GIVEN INFORMATION: Begin

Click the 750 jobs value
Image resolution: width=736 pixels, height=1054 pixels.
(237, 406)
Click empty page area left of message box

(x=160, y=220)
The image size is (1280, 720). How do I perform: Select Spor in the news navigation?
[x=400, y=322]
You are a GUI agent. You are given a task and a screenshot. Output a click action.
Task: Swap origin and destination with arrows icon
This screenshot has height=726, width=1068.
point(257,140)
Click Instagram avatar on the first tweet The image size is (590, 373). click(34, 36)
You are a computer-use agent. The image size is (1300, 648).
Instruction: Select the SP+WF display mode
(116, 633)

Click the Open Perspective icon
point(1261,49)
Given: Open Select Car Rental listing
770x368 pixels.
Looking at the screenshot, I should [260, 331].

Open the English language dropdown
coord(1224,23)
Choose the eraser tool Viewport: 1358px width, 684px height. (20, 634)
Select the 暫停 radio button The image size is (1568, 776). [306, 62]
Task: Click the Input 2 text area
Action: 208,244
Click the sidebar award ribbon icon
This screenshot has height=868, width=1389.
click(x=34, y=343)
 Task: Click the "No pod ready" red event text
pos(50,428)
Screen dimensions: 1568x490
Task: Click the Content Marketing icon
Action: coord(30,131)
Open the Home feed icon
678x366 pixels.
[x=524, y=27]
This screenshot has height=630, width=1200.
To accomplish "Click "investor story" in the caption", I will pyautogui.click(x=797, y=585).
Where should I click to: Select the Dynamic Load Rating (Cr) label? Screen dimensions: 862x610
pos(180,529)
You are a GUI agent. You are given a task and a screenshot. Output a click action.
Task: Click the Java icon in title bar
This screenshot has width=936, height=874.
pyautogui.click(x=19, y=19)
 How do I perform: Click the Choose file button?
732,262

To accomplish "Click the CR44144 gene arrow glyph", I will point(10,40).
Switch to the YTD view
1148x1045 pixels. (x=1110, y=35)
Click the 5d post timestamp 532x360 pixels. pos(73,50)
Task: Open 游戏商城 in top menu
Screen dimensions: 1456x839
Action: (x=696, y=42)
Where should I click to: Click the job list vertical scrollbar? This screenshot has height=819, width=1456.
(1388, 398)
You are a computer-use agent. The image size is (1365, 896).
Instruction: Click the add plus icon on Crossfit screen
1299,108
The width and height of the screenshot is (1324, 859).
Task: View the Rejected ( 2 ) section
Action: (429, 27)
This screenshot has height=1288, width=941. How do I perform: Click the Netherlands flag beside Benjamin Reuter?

GIVEN INFORMATION: End

PROBLEM STATEMENT:
Exactly reproduce the lines of the entries above, from the one containing "Where should I click to: Click" to the very last, and no others.

EXERCISE RESULT:
Where should I click to: Click the job list vertical scrollbar? This screenshot has height=819, width=1456.
(1388, 398)
You are a computer-use agent. The image size is (1365, 896).
Instruction: Click the add plus icon on Crossfit screen
1299,108
The width and height of the screenshot is (1324, 859).
Task: View the Rejected ( 2 ) section
Action: (429, 27)
This screenshot has height=1288, width=941. How do I perform: Click the Netherlands flag beside Benjamin Reuter?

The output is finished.